Computer Science Department
School of Computer Science, Carnegie Mellon University
Physics-Based Robot Motion Planning
Traditional motion planning focuses on the problem of safely navigating a robot through an obstacle-ridden environment. In this thesis, we address the question of how to perform robot motion planning in complex domains, with goals that go beyond collision-free navigation. Specifically, we are interested in problems that impose challenging constraints on the intermediate states of a plan, and problems that require the purposeful manipulation of non-actuated bodies, in environments that contain multiple, physically interacting bodies with varying degrees of controllability and predictability. Examples of such domains include physical games, such as robot soccer, where the controlled robot has to deliver the ball into the opponent's goal. For these domains, navigation only constitutes a small part of the overall planning problem. Additional planning challenges include accurately modeling and exploiting the dynamic interactions with other non-actuated bodies (e.g., dribbling a ball), and the problem of predicting and avoiding foreign-controlled bodies (e.g., opponent robots).

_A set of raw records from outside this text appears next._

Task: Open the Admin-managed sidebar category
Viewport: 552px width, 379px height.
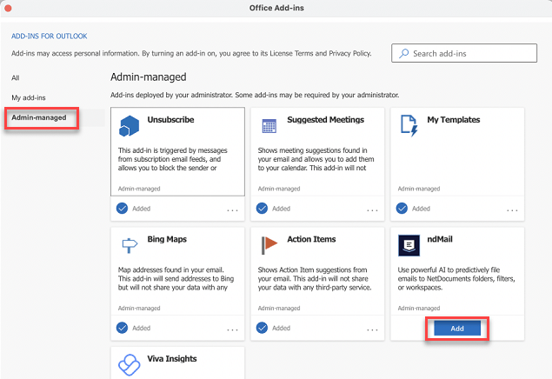Action: [39, 117]
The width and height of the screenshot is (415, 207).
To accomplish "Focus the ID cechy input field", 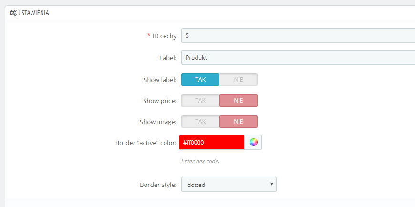I will coord(296,36).
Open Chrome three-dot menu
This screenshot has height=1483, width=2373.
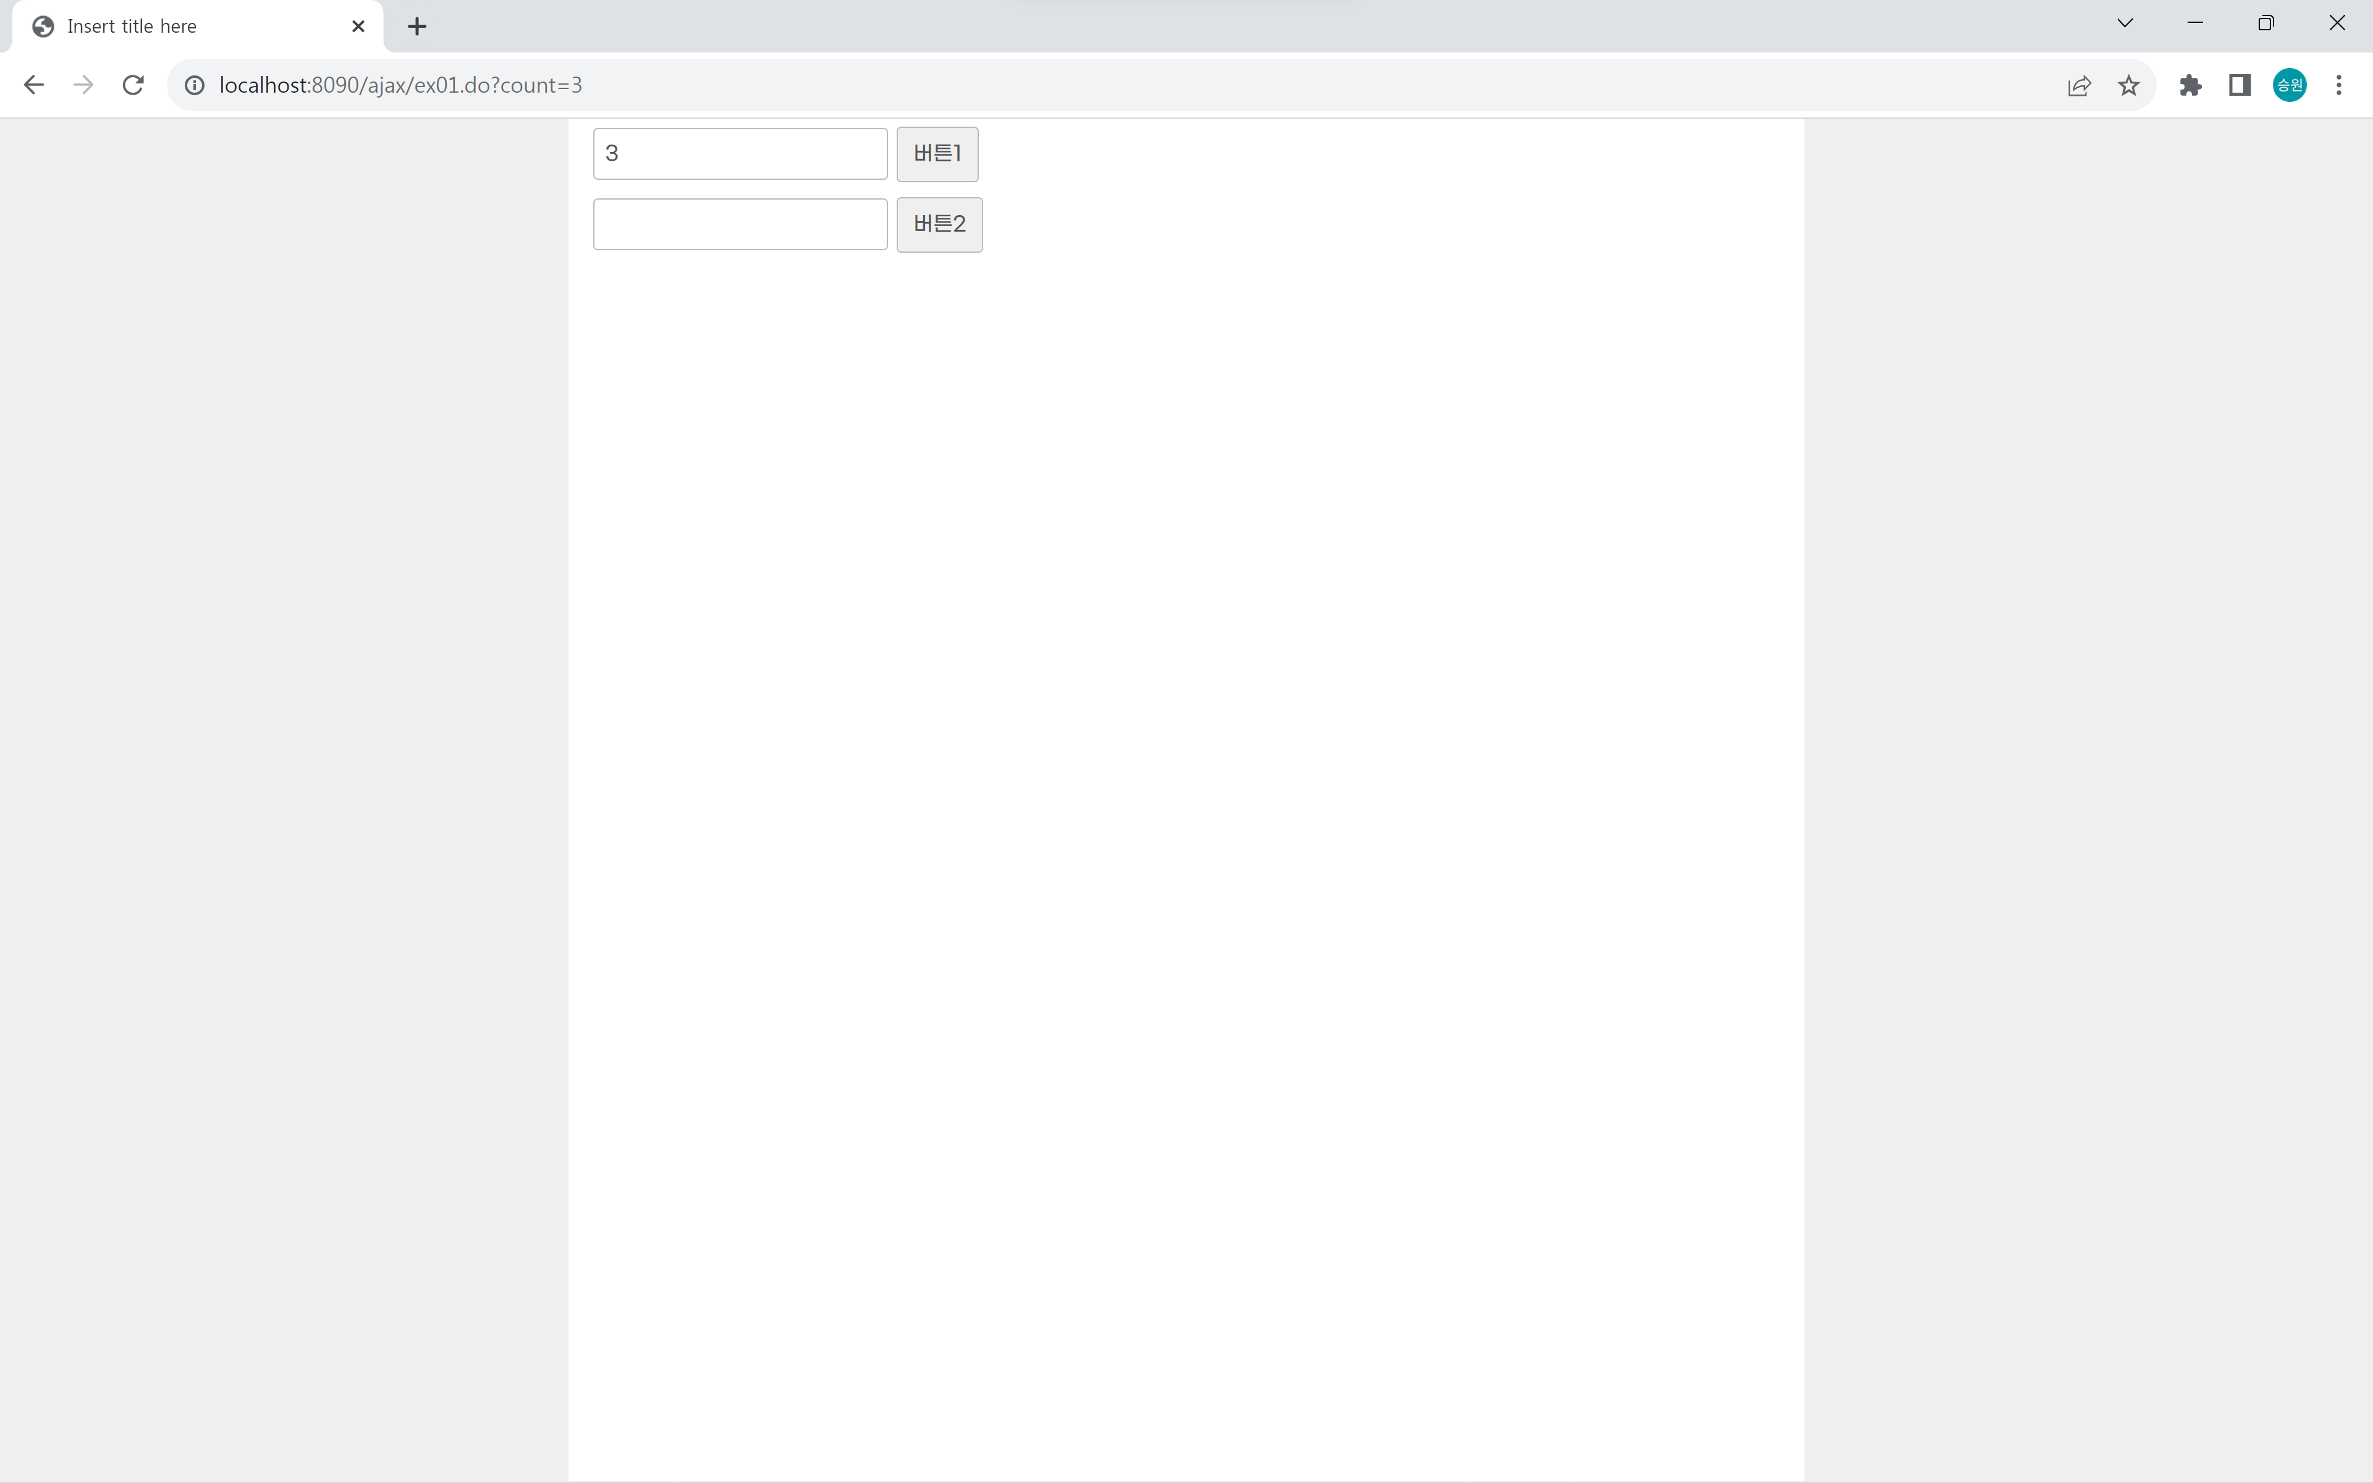[2339, 85]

To plan in such domains, this thesis introduces physics-based planning methods, relying on rich models that aim to reflect the detailed dynamics of the real physical world. We introduce non-deterministic Skills and Tactics as an intelligent action sampling model for effectively reducing the size of the searchable action space. We contribute two efficient Tactics-driven planning algorithms, BK-RRT and BK-BGT, and we evaluate their performance across several challenging domains. We contribute a physics model parameter optimization method for increasing the planner's physical prediction accuracy, resulting in significantly improved real-world execution success rates. Additionally, we contribute Variable Level-Of-Detail (VLOD) planning, a method for reducing overall planning time in uncertain multi-body execution environments.

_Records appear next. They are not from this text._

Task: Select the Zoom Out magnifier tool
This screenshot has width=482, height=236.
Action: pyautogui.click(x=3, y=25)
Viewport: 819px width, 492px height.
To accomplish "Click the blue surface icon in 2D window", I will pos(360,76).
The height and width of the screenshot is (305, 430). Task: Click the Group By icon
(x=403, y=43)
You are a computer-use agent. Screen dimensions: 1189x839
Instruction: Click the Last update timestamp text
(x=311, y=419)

Besides relying on an extensive simulated testbed, we apply and evaluate our planning approaches in two challenging real-world robot domains. We contribute the robot minigolf domain, where a robot uses physics-based planning methods to solve freely configurable minigolf-like courses, e.g., by purposefully bouncing a ball off from obstacles. We furthermore contribute a robot soccer attacker behavior that uses physics-based planning to out-dribble opponents, which has been successfully tested as part of the "CMDragons" robot soccer Small Size League team at the RoboCup world cup in 2009.